_Your assignment_. Every line in the data below that holds "name" should be found and copied.

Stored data
==========

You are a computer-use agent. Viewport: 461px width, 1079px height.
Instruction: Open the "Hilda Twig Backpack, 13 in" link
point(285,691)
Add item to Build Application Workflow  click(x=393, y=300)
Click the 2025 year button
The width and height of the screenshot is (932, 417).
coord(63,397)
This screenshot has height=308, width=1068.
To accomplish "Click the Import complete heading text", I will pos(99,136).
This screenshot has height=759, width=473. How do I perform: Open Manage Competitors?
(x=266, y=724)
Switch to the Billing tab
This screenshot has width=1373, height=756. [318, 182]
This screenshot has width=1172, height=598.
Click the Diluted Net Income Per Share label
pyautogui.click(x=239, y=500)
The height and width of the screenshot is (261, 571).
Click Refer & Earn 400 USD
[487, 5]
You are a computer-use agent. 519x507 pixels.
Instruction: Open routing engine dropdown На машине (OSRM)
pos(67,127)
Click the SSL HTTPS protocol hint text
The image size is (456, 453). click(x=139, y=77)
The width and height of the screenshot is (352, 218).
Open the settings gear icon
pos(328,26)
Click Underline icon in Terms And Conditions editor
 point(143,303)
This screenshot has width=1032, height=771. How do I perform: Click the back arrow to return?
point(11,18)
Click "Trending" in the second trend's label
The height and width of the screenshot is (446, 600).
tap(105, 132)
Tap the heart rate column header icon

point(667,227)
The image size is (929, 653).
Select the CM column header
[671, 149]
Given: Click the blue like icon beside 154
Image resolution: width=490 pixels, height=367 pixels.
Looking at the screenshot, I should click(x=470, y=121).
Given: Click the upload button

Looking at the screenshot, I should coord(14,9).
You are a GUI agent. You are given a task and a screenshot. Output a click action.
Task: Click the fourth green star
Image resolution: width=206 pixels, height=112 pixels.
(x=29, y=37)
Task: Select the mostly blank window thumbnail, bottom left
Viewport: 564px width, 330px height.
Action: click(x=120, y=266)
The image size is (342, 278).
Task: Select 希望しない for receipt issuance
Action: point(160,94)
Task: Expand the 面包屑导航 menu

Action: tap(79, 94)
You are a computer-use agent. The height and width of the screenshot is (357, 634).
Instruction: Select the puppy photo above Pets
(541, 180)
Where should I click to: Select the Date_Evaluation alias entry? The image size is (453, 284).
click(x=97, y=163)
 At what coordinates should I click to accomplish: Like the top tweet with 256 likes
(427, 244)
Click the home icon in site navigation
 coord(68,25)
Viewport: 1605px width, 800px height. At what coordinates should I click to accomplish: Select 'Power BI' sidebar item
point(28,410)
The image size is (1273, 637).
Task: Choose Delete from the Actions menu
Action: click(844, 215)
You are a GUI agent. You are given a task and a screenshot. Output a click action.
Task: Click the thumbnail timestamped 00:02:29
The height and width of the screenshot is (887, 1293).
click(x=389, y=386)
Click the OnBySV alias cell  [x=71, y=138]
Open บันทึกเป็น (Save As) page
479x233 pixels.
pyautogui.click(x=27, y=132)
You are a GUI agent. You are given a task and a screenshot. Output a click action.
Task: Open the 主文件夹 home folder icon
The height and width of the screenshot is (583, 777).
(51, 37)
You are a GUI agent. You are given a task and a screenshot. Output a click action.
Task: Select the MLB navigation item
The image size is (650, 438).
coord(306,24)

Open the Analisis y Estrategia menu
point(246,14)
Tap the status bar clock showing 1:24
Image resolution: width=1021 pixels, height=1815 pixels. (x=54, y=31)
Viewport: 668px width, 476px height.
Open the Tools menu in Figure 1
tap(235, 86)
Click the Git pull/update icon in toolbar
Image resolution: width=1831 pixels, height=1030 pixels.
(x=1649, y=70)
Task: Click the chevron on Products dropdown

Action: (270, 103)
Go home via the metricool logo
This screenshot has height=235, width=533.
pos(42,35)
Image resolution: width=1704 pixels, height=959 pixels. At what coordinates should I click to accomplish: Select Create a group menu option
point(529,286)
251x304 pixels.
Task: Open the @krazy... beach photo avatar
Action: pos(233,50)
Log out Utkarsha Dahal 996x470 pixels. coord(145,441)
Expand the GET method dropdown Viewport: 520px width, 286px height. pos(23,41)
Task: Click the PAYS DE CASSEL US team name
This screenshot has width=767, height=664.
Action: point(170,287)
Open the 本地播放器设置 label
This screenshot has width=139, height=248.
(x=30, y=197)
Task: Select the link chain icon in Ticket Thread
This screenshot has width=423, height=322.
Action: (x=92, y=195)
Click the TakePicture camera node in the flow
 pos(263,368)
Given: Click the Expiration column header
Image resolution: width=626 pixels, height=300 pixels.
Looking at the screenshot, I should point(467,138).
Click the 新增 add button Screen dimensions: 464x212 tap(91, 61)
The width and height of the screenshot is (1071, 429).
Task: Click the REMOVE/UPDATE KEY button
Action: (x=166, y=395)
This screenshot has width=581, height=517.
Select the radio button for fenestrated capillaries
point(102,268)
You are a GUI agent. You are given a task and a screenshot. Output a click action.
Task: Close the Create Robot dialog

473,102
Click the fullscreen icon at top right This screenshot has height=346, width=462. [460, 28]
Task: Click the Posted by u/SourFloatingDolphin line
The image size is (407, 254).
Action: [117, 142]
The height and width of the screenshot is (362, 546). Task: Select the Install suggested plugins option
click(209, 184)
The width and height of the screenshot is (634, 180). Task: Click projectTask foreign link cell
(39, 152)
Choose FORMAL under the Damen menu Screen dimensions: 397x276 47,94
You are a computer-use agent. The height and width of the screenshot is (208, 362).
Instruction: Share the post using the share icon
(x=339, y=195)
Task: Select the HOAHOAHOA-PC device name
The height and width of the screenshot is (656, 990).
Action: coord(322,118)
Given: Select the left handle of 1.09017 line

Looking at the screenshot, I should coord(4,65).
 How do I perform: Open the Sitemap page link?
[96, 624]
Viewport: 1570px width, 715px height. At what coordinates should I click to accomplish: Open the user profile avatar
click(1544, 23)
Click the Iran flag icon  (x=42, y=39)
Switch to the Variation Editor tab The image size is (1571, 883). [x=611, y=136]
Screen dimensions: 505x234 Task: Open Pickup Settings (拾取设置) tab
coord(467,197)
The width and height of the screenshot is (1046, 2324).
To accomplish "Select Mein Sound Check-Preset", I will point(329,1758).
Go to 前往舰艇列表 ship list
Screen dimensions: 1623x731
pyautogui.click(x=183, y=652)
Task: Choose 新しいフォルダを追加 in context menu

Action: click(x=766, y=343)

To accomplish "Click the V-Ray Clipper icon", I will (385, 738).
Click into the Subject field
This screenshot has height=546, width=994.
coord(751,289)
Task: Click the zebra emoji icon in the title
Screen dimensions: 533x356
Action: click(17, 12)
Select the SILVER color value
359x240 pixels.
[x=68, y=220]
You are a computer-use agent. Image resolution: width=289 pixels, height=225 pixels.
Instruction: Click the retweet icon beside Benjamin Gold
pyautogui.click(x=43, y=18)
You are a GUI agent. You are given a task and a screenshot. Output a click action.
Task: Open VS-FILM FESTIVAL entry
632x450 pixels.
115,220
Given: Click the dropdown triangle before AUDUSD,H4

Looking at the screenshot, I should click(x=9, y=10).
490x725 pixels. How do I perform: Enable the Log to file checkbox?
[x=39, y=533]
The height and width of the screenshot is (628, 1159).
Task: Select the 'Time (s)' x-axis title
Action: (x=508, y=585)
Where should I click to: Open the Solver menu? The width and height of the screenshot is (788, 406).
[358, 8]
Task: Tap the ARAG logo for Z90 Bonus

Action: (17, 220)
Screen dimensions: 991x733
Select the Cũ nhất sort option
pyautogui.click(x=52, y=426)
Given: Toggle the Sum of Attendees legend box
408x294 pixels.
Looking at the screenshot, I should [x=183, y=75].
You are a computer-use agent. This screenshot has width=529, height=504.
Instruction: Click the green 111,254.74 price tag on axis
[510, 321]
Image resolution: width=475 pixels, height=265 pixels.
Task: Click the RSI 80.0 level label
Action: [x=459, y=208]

==========

_Worked solution_.
Task: Click the PAYS DE CASSEL US team name
Task: Select the HOAHOAHOA-PC device name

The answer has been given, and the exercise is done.